§ TASK TO CARRY OUT
Determine how many lines of the material hold the word "icon", and answer with the number only.
-=-=-
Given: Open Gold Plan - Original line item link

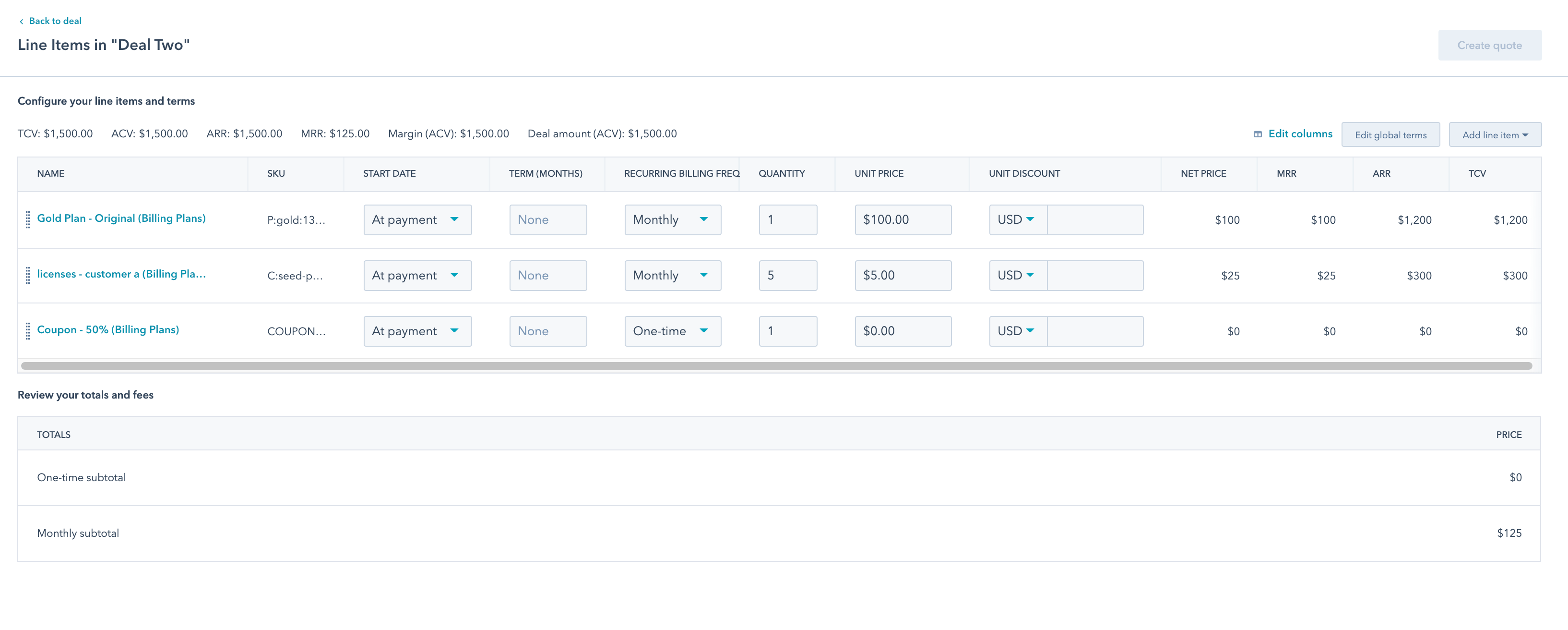Looking at the screenshot, I should 121,218.
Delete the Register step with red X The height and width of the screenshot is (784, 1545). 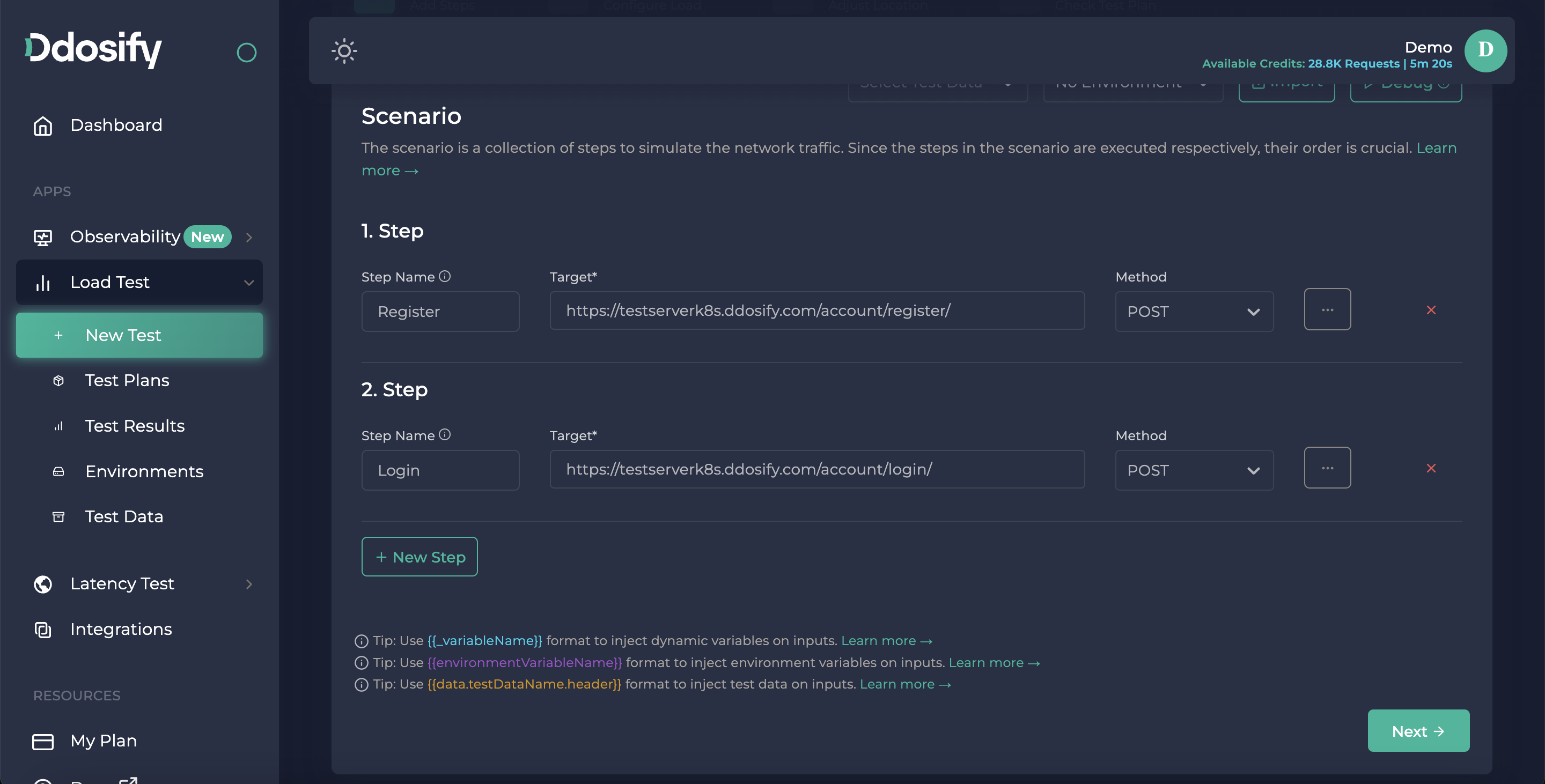1431,310
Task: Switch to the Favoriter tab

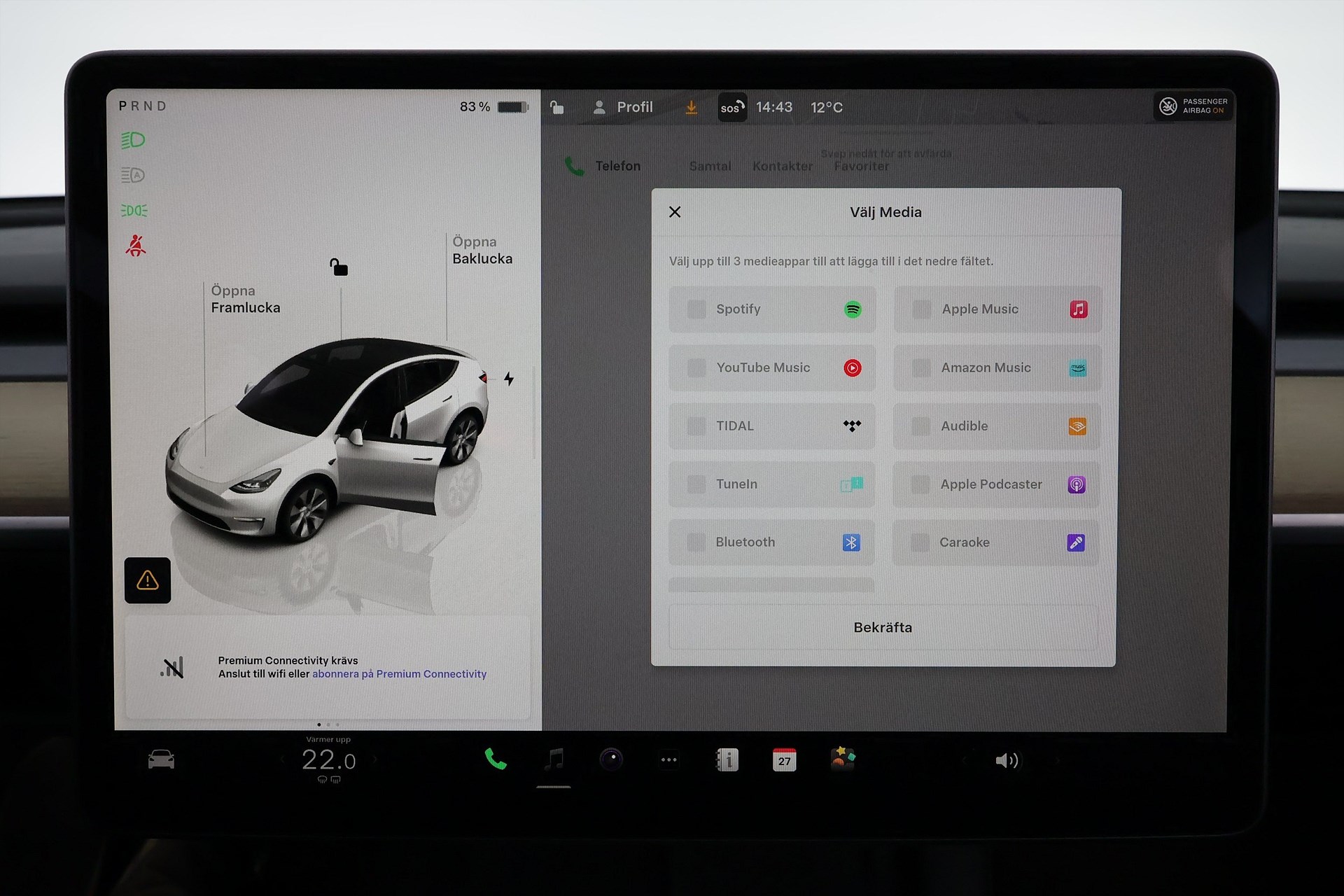Action: click(861, 167)
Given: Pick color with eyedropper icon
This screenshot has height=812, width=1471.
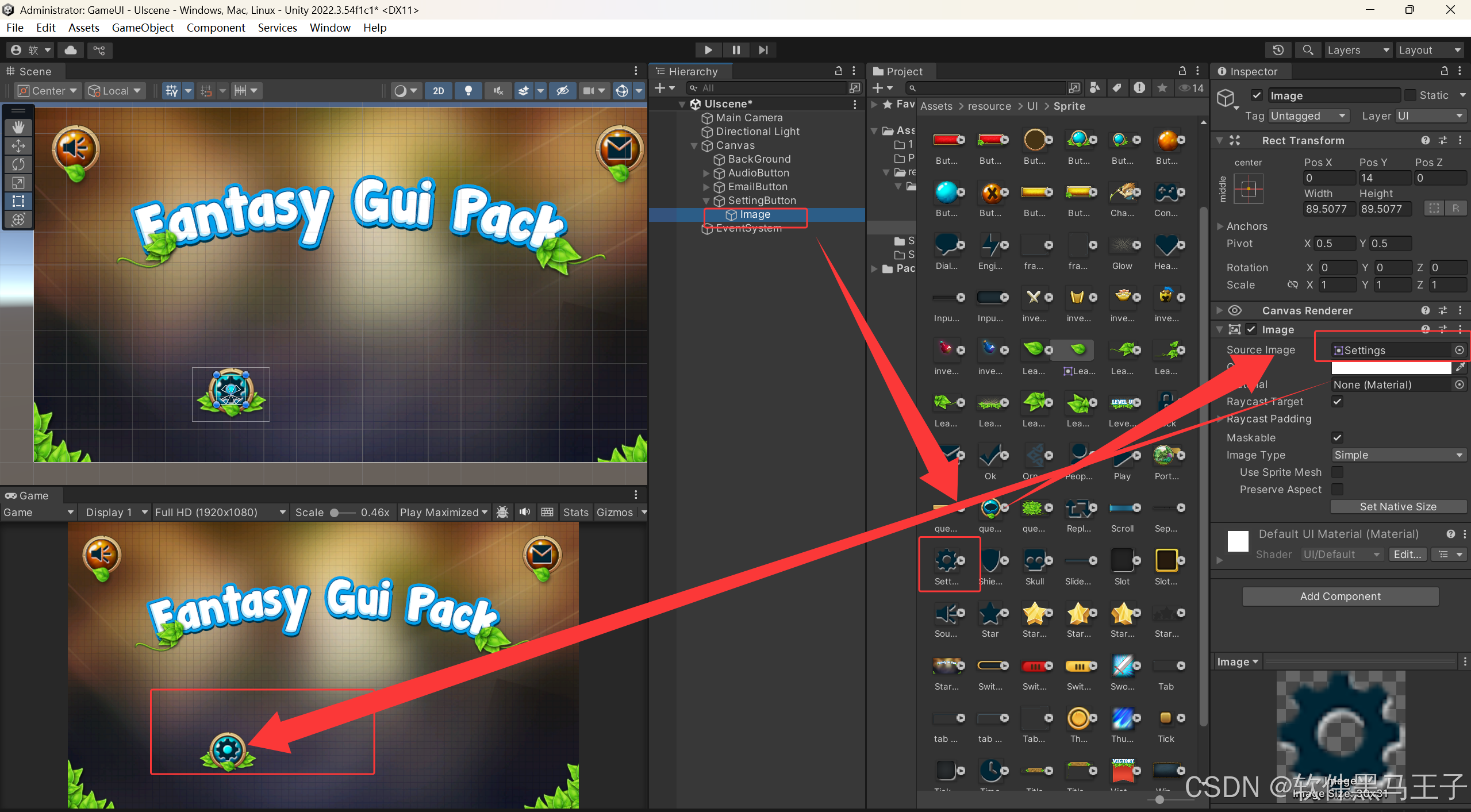Looking at the screenshot, I should click(1460, 367).
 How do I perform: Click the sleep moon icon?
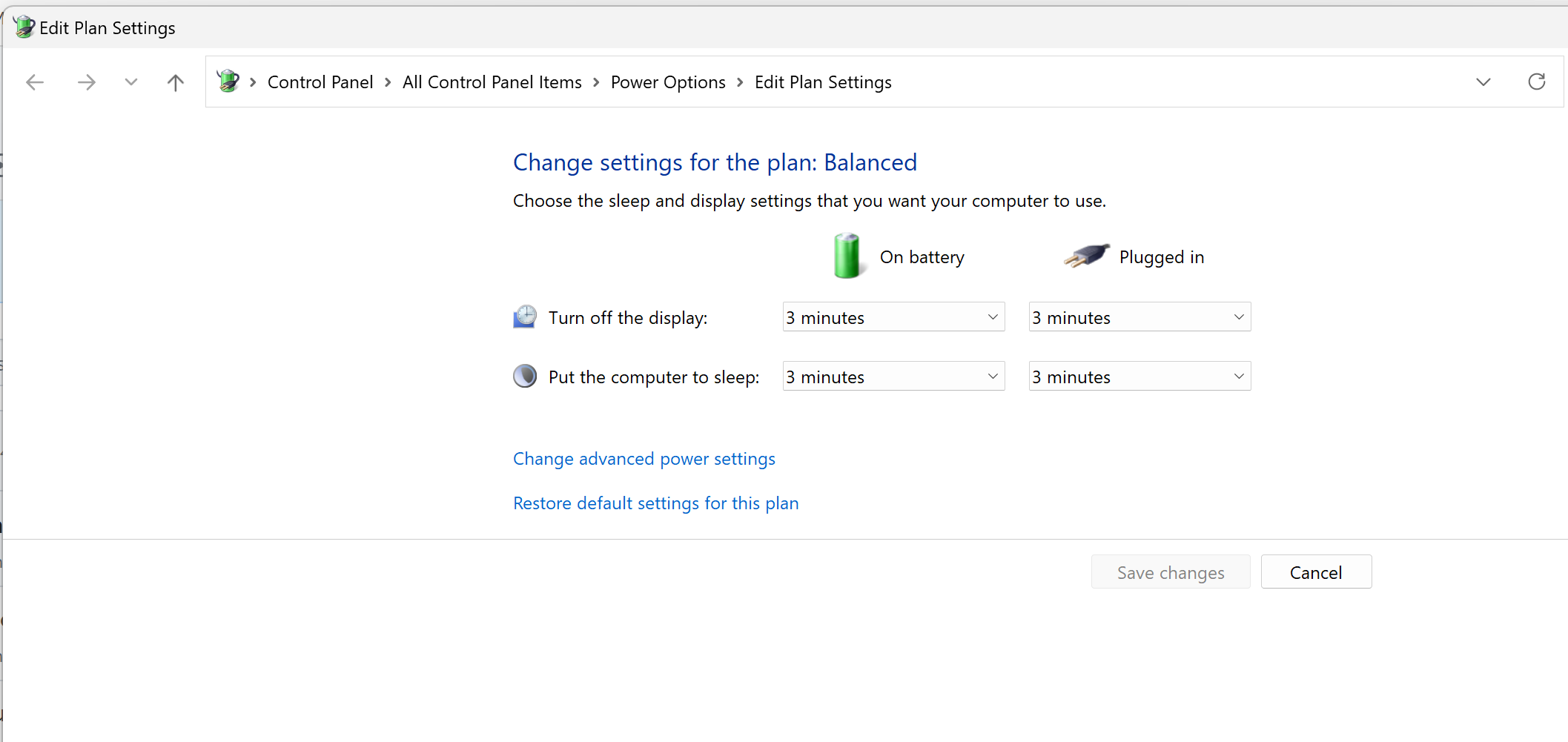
-=-=-
§ FINISHED TASK
2